The task:
All of the data below is to be output without alteration.

====== Task material

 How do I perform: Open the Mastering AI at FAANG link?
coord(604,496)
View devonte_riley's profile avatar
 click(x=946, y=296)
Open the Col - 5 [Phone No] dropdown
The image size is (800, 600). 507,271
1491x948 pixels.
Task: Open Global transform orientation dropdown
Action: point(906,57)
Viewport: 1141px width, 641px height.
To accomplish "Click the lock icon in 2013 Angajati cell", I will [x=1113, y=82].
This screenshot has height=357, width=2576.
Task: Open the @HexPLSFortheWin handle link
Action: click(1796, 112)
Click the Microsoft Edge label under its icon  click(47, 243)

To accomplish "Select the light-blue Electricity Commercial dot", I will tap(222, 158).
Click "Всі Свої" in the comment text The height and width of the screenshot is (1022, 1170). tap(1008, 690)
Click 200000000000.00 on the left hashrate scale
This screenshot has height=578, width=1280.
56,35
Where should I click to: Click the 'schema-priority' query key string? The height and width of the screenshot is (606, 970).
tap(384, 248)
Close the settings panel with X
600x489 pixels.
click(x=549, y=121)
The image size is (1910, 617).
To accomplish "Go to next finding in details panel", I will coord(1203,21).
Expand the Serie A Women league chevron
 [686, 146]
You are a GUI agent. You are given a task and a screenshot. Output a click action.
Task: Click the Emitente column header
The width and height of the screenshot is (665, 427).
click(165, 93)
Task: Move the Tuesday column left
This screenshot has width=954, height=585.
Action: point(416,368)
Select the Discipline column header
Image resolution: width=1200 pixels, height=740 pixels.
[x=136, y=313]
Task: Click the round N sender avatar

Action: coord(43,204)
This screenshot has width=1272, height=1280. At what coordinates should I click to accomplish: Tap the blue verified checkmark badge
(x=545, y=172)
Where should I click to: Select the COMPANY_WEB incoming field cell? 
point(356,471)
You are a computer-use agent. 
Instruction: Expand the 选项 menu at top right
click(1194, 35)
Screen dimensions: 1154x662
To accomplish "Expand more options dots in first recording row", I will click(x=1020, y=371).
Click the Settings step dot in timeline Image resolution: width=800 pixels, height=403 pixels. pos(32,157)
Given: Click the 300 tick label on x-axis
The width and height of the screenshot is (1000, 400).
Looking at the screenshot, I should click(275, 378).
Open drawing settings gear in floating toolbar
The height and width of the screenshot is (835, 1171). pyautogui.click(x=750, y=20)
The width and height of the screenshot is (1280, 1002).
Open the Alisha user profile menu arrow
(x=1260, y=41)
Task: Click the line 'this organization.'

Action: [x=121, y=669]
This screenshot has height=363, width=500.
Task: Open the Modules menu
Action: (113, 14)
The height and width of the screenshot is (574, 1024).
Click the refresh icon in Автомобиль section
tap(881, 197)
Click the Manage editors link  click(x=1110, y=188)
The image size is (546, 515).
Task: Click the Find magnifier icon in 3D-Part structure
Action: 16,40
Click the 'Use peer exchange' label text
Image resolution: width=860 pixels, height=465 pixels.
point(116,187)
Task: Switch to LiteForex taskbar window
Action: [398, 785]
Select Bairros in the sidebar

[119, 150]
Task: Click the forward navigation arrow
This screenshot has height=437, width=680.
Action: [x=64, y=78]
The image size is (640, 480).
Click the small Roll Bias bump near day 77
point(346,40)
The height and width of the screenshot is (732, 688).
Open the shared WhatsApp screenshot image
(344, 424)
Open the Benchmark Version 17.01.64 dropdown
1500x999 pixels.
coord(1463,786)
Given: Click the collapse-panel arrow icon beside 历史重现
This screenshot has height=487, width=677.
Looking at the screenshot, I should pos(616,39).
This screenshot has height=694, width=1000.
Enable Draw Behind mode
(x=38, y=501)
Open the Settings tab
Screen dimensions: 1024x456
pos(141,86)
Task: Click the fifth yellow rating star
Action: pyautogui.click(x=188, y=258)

============

Your response:
 How do I perform: Open the Mastering AI at FAANG link?
coord(604,496)
View devonte_riley's profile avatar
 click(x=946, y=296)
Open the Col - 5 [Phone No] dropdown
The image size is (800, 600). 507,271
1491x948 pixels.
Task: Open Global transform orientation dropdown
Action: point(906,57)
Viewport: 1141px width, 641px height.
To accomplish "Click the lock icon in 2013 Angajati cell", I will [x=1113, y=82].
This screenshot has height=357, width=2576.
Task: Open the @HexPLSFortheWin handle link
Action: click(1796, 112)
Click the Microsoft Edge label under its icon  click(47, 243)

To accomplish "Select the light-blue Electricity Commercial dot", I will tap(222, 158).
Click "Всі Свої" in the comment text The height and width of the screenshot is (1022, 1170). tap(1008, 690)
Click 200000000000.00 on the left hashrate scale
This screenshot has height=578, width=1280.
56,35
Where should I click to: Click the 'schema-priority' query key string? The height and width of the screenshot is (606, 970).
tap(384, 248)
Close the settings panel with X
600x489 pixels.
click(x=549, y=121)
The image size is (1910, 617).
To accomplish "Go to next finding in details panel", I will coord(1203,21).
Expand the Serie A Women league chevron
 [686, 146]
You are a GUI agent. You are given a task and a screenshot. Output a click action.
Task: Click the Emitente column header
The width and height of the screenshot is (665, 427).
click(165, 93)
Task: Move the Tuesday column left
This screenshot has width=954, height=585.
Action: point(416,368)
Select the Discipline column header
Image resolution: width=1200 pixels, height=740 pixels.
[x=136, y=313]
Task: Click the round N sender avatar

Action: coord(43,204)
This screenshot has width=1272, height=1280. At what coordinates should I click to accomplish: Tap the blue verified checkmark badge
(x=545, y=172)
Where should I click to: Select the COMPANY_WEB incoming field cell? 
point(356,471)
You are a computer-use agent. 
Instruction: Expand the 选项 menu at top right
click(1194, 35)
Screen dimensions: 1154x662
To accomplish "Expand more options dots in first recording row", I will click(x=1020, y=371).
Click the Settings step dot in timeline Image resolution: width=800 pixels, height=403 pixels. pos(32,157)
Given: Click the 300 tick label on x-axis
The width and height of the screenshot is (1000, 400).
Looking at the screenshot, I should click(275, 378).
Open drawing settings gear in floating toolbar
The height and width of the screenshot is (835, 1171). pyautogui.click(x=750, y=20)
The width and height of the screenshot is (1280, 1002).
Open the Alisha user profile menu arrow
(x=1260, y=41)
Task: Click the line 'this organization.'

Action: [x=121, y=669]
This screenshot has height=363, width=500.
Task: Open the Modules menu
Action: (113, 14)
The height and width of the screenshot is (574, 1024).
Click the refresh icon in Автомобиль section
tap(881, 197)
Click the Manage editors link  click(x=1110, y=188)
The image size is (546, 515).
Task: Click the Find magnifier icon in 3D-Part structure
Action: 16,40
Click the 'Use peer exchange' label text
Image resolution: width=860 pixels, height=465 pixels.
point(116,187)
Task: Switch to LiteForex taskbar window
Action: [398, 785]
Select Bairros in the sidebar

[119, 150]
Task: Click the forward navigation arrow
This screenshot has height=437, width=680.
Action: [x=64, y=78]
The image size is (640, 480).
Click the small Roll Bias bump near day 77
point(346,40)
The height and width of the screenshot is (732, 688).
Open the shared WhatsApp screenshot image
(344, 424)
Open the Benchmark Version 17.01.64 dropdown
1500x999 pixels.
coord(1463,786)
Given: Click the collapse-panel arrow icon beside 历史重现
This screenshot has height=487, width=677.
Looking at the screenshot, I should pos(616,39).
This screenshot has height=694, width=1000.
Enable Draw Behind mode
(x=38, y=501)
Open the Settings tab
Screen dimensions: 1024x456
pos(141,86)
Task: Click the fifth yellow rating star
Action: pyautogui.click(x=188, y=258)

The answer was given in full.